Search code examples
terraformterraform-provider-awsterraform-provider-gcp

Shall we include ForceNew or throw an error during "terraform apply" for a new TF resource?


Context: Implementation a Terraform Provider via TF Provider SDKv2 by following an official tutorial.

As a result, all of the schema elements in the corresponding Terraform Provider resource aws_launch_configuration are marked as ForceNew: true. This behavior instructs Terraform to first destroy and then recreate the resource if any of the attributes change in the configuration, as opposed to trying to update the existing resource.

TF tutorial suggests we should add ForceNew: true for every non-updatable field like:

"base_image": {
  Type:     schema.TypeString,
  Required: true,
  ForceNew: true,
},

resource "example_instance" "ex" {
  name = "bastion host"
  base_image = "ubuntu_17.10" # base_image updates are not supported
}

However one might run into the following:

Let's consider "important" resources foo_db_instance (a DB instance that should be deleted / recreated in exceptional scenarios) (related unanswered question) that has name attribute:

resource "foo_db_instance" "ex" {
  name = "bar" # name updates are not supported
  ...
}

However its underlying API was written in a weird way and it doesn't support updates for name attribute.
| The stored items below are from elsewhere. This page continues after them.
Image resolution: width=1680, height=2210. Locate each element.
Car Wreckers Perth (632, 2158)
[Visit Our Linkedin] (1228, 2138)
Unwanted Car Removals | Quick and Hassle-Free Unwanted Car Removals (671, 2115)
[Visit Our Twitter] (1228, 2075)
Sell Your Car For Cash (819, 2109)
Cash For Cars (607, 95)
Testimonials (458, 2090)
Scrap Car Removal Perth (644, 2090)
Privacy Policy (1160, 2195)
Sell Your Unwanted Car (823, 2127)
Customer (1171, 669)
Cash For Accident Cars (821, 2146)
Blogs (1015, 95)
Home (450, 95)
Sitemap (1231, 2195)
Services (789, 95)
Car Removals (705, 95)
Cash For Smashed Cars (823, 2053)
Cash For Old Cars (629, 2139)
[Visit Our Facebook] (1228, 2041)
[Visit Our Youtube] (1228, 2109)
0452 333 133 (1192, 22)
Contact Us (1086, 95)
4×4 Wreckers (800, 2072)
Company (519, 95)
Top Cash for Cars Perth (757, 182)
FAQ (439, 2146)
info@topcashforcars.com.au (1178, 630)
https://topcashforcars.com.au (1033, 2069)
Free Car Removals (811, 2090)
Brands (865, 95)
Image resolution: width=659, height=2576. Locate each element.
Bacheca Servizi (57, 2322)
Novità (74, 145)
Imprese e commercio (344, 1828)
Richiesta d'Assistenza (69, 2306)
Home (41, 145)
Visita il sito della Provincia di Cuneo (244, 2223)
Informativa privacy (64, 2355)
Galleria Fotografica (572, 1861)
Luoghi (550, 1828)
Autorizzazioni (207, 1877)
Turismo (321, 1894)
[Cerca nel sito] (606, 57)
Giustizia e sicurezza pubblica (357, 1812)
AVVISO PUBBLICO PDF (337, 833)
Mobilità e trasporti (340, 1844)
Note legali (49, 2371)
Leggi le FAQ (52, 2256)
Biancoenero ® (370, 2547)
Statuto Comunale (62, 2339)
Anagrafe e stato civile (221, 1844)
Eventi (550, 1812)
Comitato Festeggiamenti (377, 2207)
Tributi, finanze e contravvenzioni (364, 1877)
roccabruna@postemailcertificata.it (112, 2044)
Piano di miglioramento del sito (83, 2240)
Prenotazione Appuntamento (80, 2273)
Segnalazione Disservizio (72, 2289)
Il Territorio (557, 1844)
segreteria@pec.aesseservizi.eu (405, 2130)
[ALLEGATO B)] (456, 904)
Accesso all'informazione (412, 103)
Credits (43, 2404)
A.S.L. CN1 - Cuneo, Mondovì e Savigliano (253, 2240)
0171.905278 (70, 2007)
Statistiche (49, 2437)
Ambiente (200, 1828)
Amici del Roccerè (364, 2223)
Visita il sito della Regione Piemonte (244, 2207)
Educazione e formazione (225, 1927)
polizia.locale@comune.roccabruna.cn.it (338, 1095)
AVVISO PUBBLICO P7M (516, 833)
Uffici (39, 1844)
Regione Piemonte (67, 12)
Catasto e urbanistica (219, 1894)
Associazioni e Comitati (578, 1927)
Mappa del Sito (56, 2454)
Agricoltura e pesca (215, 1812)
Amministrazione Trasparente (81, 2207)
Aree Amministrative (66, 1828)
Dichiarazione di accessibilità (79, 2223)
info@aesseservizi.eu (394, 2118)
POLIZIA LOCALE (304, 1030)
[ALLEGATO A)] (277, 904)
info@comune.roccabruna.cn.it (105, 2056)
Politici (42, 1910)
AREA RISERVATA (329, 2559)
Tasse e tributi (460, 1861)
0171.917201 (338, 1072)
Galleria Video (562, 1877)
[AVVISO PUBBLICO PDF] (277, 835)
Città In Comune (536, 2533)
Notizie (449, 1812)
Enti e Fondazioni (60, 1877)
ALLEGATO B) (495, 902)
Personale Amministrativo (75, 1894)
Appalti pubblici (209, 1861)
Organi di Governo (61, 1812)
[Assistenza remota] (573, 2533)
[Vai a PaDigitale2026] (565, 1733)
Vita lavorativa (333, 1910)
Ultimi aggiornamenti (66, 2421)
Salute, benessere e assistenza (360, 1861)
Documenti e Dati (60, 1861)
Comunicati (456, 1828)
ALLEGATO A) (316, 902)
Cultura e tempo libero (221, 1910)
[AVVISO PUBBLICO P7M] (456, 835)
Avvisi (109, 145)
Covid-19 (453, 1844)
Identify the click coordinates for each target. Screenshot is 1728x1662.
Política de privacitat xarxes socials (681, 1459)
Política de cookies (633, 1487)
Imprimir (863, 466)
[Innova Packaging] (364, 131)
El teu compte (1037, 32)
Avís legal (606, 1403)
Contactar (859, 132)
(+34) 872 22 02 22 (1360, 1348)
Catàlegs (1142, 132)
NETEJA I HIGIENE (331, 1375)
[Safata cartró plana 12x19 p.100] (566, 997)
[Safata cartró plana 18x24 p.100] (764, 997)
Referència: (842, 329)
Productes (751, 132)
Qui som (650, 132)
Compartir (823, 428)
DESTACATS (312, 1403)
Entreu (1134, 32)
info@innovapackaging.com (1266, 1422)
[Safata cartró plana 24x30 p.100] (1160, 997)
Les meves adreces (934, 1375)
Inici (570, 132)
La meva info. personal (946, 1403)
There're 2 options:

  1. Following approach of the tutorial, we might add ForceNew: true and then, if a user doesn't pay attention to terraform plan output it might recreate foo_db_instance.ex when updating name attribute by accident that will create an outage.

  2. Don't follow the approach from the tutorial and don't add ForceNew: true. As a result terraform plan will not output the error and it will make it look like the update is possible. However when running terraform apply a user will run into an error, if we add a custom code to resourceUpdate() like this:

func resourceUpdate(ctx context.Context, d *schema.ResourceData, meta interface{}) diag.Diagnostics {
    if d.HasChanges("name) {
        return diag.Errorf("error updating foo_db_instance: name attribute updates are not supported")
    }
  ...
}

There're 2 disadvantages of this approach:

  • non-failing output of terraform plan
  • we might need some hack to restore tf state to override d.Set(name, oldValue).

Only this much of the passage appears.